All’inizio del raduno eucaristico, per udire la proclamazione della Parola di Dio, ed essere inondati dalla presenza di Gesù, siamo invitati a pentirci, riconoscendoli, dei nostri peccati.

Rito o realtà?

Dipende da ciò che intendiamo per peccato. Se peccato è un comportamento contro i dieci comandamenti, allora si tratta troppo spessi di un rito. Non abbiamo ucciso, non rubato, non mandato i genitori in malora, non mentito, ecc.  Un solo peccato può essere accusato, in base al decalogo: “Non avrai altro dio, fuori di me”.

Se per peccato si intende la contraddizione a Gesù, allora il nostro chiedere perdono non è una finzione ritualistica.

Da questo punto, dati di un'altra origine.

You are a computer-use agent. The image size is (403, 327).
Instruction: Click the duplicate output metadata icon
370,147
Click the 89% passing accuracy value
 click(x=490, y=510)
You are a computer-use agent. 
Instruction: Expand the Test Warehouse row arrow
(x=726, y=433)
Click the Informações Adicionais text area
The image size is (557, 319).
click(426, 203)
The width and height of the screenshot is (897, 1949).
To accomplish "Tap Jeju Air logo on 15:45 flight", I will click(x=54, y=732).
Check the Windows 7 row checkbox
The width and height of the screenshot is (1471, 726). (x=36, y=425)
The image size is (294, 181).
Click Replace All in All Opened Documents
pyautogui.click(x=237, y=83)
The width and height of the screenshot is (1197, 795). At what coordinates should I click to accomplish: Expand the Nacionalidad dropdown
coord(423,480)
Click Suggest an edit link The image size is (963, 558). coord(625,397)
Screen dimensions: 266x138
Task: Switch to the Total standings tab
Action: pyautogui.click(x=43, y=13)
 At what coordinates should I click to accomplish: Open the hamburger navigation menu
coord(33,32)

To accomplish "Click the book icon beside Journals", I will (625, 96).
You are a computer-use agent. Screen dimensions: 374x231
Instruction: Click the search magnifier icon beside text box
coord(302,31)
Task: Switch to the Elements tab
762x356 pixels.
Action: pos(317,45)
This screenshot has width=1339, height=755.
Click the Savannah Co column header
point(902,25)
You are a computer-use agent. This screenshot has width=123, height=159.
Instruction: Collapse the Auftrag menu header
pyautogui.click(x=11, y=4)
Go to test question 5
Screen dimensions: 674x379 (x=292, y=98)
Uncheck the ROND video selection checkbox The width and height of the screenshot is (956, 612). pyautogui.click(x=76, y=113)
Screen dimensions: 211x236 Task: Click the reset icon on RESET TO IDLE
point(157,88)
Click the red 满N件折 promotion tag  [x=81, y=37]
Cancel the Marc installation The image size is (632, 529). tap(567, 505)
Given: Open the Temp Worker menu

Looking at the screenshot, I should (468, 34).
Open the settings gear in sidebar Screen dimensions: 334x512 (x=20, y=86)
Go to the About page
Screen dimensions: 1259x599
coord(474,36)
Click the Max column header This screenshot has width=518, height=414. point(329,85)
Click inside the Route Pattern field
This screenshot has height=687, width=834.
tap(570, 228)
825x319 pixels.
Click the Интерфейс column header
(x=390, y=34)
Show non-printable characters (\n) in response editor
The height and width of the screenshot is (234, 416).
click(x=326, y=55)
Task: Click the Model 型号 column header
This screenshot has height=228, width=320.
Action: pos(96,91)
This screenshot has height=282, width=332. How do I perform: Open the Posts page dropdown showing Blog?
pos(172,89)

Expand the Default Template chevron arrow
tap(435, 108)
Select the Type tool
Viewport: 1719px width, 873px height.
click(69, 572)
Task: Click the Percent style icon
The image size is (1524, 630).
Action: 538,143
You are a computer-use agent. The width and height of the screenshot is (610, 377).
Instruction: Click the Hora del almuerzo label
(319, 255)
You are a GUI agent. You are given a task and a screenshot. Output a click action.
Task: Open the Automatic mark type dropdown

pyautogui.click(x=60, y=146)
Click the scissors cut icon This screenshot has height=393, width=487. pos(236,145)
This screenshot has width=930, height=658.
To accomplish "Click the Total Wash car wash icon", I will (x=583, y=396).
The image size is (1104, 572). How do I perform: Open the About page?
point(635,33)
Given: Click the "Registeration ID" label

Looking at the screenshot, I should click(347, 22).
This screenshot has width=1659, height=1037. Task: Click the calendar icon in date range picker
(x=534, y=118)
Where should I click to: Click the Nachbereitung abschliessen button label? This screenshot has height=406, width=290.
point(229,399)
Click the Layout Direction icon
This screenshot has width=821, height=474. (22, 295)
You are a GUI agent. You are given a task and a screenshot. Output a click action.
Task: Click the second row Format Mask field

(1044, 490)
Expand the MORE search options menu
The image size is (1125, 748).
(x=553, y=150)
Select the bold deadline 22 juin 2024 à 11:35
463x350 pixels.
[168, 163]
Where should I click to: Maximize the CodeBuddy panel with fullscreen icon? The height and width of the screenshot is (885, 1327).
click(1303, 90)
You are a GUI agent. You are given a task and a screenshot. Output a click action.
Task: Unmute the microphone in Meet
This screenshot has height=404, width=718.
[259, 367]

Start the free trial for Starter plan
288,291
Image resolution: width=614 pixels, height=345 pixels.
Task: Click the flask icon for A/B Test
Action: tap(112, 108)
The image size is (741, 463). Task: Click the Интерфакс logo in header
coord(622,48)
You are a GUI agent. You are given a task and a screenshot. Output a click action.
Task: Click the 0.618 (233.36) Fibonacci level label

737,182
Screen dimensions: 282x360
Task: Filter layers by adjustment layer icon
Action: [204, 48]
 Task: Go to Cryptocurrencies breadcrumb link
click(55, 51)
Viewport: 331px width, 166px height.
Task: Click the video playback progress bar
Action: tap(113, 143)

Gesù ha detto esplicitamente:”Questa è la vita eterna, ossia che vi fidiate di Dio e di colui che ha mandato”. Gesù, ha posto come base la fede, la fiducia, l’affidamento in lui e nel Padre. Venir meno a questa fiducia è venir meno alla vita eterna, ossia scivolare verso la morte eterna. La morte eterna è il peccato.

Ogni volta che manchiamo di fiducia, o di fede, in Gesù, trascuriamo la vita eterna.  Purtroppo nelle nostre giornate spesso ci dimentichiamo di fidarci di Gesù, perché ci fidiamo delle nostre idee, delle idee di altri, dei nostri interessi più che fidarci in Gesù e nel Padre.

Le nostre giornate, se osserviamo attentamente noi stessi, sono costellate di piccole o grandi sfiducie in Gesù o nel Padre.

Questo è materiale per i nostri quotidiani pentimenti. Questa è convinzione dolorosa e pentita, per chiedere perdono a Dio, senza cadere nell’infingimento di una formula ritualistica.